Given passage –
⟨

- Born: February 24, 1976 (age 50) Buffalo, New York, U.S.
- Height: 6 ft 1 in (185 cm)
- Weight: 205 lb (93 kg; 14 st 9 lb)
- Position: Centre
- Shot: Left
- Played for: Hamilton Bulldogs Houston Aeros London Knights Baton Rouge Kingfish Columbus Cottonmouths Arkansas RiverBlades Cincinnati Cyclones Augusta Lynx Texas Wildcatters Flint Generals New Mexico Scorpions Fort Wayne Komets
- NHL draft: 136th overall, 1994 Edmonton Oilers
- Playing career: 1998–2008

= Terry Marchant =

American ice hockey player (born 1976)

Terry Marchant (born February 24, 1976) is an American former professional ice hockey player. He played in the minor leagues and briefly in Europe.

⟩

Work instructions –
1. Which field labels appear at the start of the lines in the Terry Marchant profile's list of career details?
2. In the Terry Marchant profile, which team drafted him, and at what overall pick?
3. Pick up the Terry Marchant profile where its last sentence ends and write the next few sentences.

Dataset rows –

⟨

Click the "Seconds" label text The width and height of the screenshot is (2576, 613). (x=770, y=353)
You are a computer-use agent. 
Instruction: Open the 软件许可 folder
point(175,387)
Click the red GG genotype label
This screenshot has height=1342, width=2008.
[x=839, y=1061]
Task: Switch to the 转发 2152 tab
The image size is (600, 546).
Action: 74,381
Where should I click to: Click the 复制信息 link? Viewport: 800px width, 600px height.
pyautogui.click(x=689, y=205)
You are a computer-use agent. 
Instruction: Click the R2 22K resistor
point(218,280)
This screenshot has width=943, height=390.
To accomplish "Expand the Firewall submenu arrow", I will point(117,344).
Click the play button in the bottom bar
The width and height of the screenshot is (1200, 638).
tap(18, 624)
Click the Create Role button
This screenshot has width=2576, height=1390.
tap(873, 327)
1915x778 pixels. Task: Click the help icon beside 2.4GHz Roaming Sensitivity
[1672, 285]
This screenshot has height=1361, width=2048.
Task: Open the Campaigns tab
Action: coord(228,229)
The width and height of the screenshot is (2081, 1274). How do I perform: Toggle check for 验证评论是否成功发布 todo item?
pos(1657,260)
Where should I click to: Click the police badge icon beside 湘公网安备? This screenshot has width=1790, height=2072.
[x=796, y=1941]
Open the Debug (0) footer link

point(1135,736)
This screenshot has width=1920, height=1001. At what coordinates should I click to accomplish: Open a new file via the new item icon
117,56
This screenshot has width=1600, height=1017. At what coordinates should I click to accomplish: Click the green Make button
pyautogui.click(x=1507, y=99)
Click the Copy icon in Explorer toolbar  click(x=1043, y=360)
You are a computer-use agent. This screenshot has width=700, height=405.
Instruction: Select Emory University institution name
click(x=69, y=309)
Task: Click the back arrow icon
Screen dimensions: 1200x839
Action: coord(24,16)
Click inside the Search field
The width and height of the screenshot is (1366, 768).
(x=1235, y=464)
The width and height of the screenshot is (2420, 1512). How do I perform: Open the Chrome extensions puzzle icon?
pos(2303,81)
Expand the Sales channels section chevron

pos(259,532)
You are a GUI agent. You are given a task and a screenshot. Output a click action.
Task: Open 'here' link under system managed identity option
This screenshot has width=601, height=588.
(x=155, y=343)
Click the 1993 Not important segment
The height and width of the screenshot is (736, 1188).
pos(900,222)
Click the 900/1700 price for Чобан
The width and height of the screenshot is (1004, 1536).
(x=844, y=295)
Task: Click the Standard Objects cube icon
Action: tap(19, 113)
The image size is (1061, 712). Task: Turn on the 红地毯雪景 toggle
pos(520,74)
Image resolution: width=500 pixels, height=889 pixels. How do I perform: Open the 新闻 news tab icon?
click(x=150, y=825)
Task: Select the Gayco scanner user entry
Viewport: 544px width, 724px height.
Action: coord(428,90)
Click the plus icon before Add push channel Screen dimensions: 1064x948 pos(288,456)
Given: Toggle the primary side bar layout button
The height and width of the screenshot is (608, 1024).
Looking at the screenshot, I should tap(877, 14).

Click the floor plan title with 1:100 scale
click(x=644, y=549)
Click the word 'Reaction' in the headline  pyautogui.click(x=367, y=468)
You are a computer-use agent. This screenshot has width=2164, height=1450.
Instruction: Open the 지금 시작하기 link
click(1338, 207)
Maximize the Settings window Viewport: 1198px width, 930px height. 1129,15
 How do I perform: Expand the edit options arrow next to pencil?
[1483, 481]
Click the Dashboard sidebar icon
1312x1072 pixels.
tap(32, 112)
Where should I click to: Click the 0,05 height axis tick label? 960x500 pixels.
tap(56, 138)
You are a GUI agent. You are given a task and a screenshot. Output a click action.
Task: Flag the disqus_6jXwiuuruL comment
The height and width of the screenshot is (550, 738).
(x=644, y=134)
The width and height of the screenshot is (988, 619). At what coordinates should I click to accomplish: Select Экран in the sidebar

⟩

Answer list –
1. Born, Height, Weight, Position, Shot, Played for, NHL draft, Playing career

2. The Edmonton Oilers drafted him 136th overall in 1994.

3.
==Career Summary==
Marchant began his collegiate career in 1994 with the Lake Superior State Lakers having previously played junior hockey with the Niagara Scenic of the NAHL. Following his strong season in Niagara, he was drafted 136th overall by the Edmonton Oilers in the 1994 NHL entry draft. In his sole season in Buffalo, Marchant was named as a Second Team All Star. Despite being a prolific scorer during his time in the juniors, when he arrived at Lake Superior State he focused on becoming a defensive forward. After his junior year however, the team's top scorer Bates Battaglia signed with the NHL's Carolina Hurricanes, which allowed Marchant to become more offensive-minded. As a result, in his senior season he led the team in scoring with 39 points in 36 games, whilst being named an alternate captain. As a result of his strong play, he was named to the All CCHA Second Team, as well as being named CCHA Best Defensive Forward.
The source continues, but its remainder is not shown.